* _WORK REQUEST_: Give back every entry precisely as written, without any of the images.

* _EXERCISE INPUTS_:
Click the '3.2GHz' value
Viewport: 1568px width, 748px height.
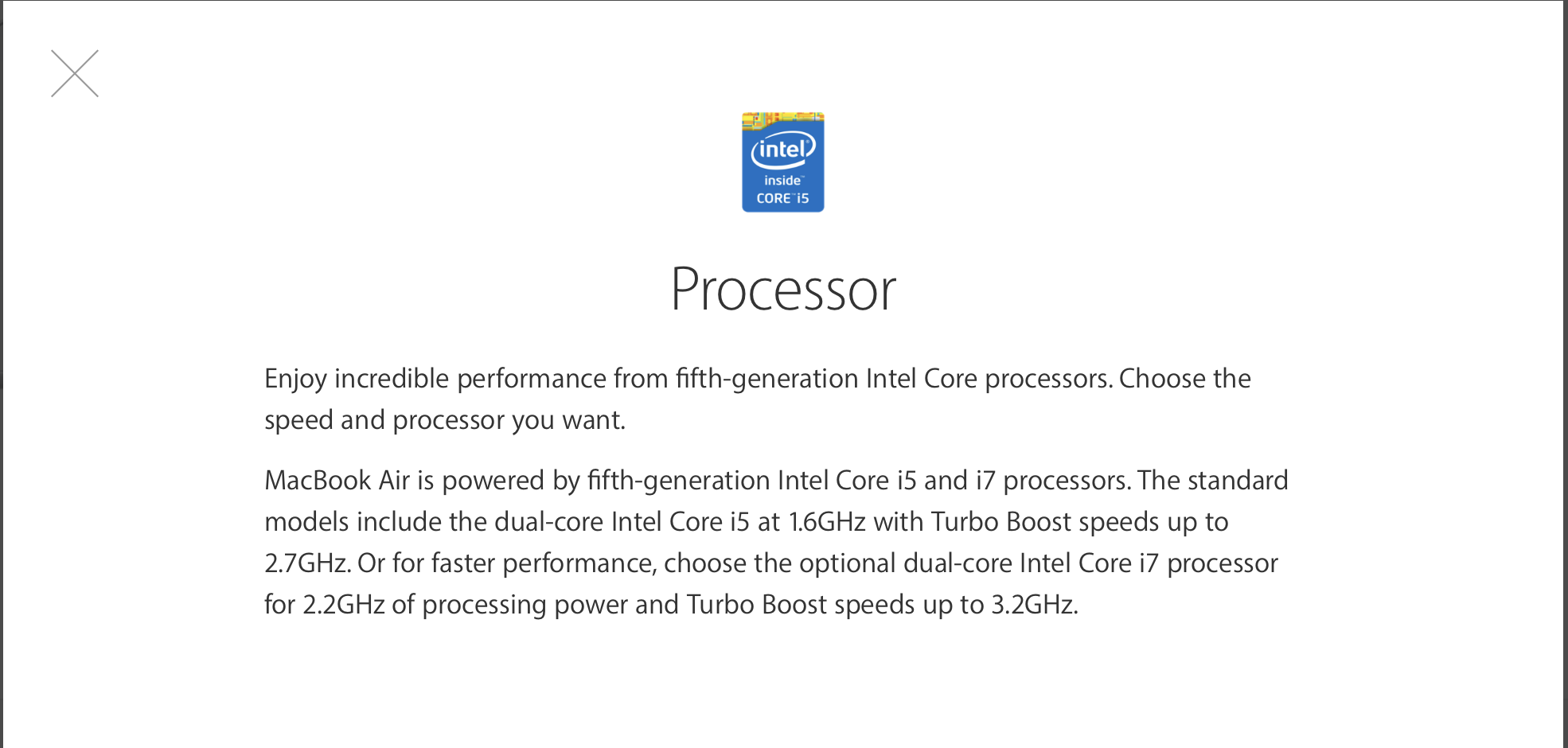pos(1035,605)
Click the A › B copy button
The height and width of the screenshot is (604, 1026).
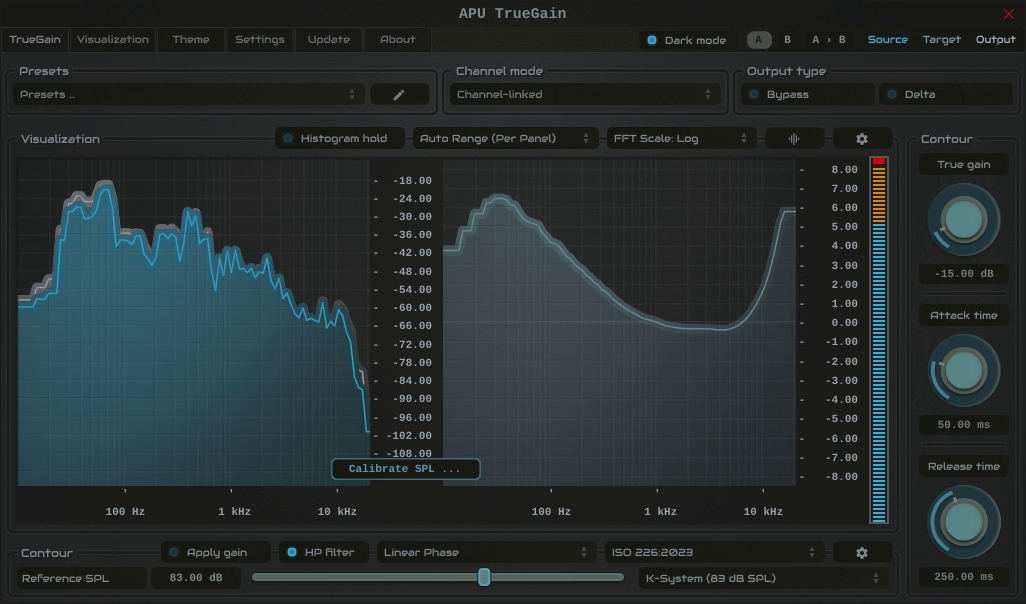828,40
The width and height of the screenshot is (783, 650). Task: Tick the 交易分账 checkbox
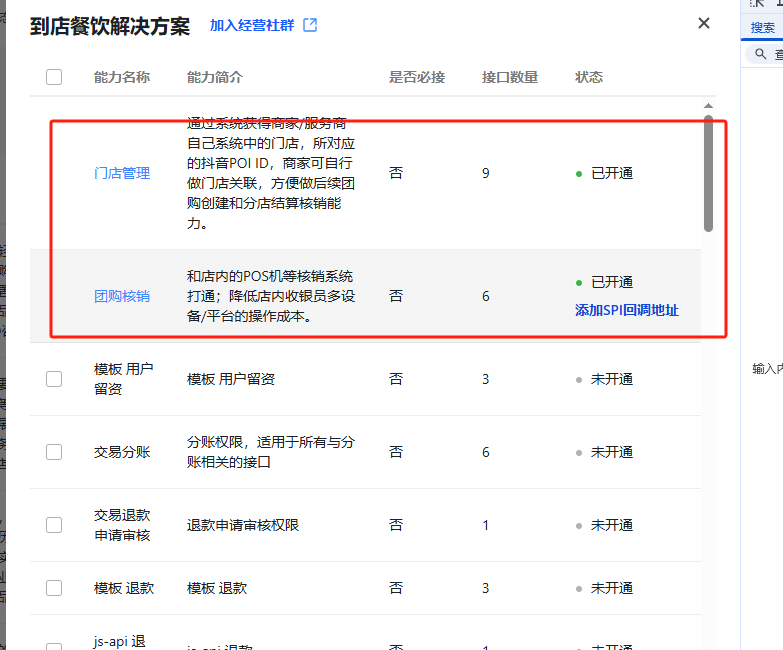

* _ANSWER BOX_:
Click the '3.2GHz' value
Viewport: 1568px width, 748px height.
pos(1035,605)
Click the A › B copy button
The height and width of the screenshot is (604, 1026).
828,40
The width and height of the screenshot is (783, 650). Task: Tick the 交易分账 checkbox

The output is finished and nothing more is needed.